(Saved data entries)
Segment Open

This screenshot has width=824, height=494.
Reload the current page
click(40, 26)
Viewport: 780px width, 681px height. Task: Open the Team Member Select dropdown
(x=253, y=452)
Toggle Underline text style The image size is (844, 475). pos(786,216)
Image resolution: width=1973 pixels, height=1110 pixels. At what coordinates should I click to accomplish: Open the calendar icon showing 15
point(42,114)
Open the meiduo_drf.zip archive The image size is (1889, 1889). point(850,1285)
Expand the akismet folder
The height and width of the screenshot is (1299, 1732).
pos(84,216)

Segment Closed

Task requirements: Reproduce the entries above in full and exactly.

Expected answer:
This screenshot has width=824, height=494.
Reload the current page
click(40, 26)
Viewport: 780px width, 681px height. Task: Open the Team Member Select dropdown
(x=253, y=452)
Toggle Underline text style The image size is (844, 475). pos(786,216)
Image resolution: width=1973 pixels, height=1110 pixels. At what coordinates should I click to accomplish: Open the calendar icon showing 15
point(42,114)
Open the meiduo_drf.zip archive The image size is (1889, 1889). point(850,1285)
Expand the akismet folder
The height and width of the screenshot is (1299, 1732).
pos(84,216)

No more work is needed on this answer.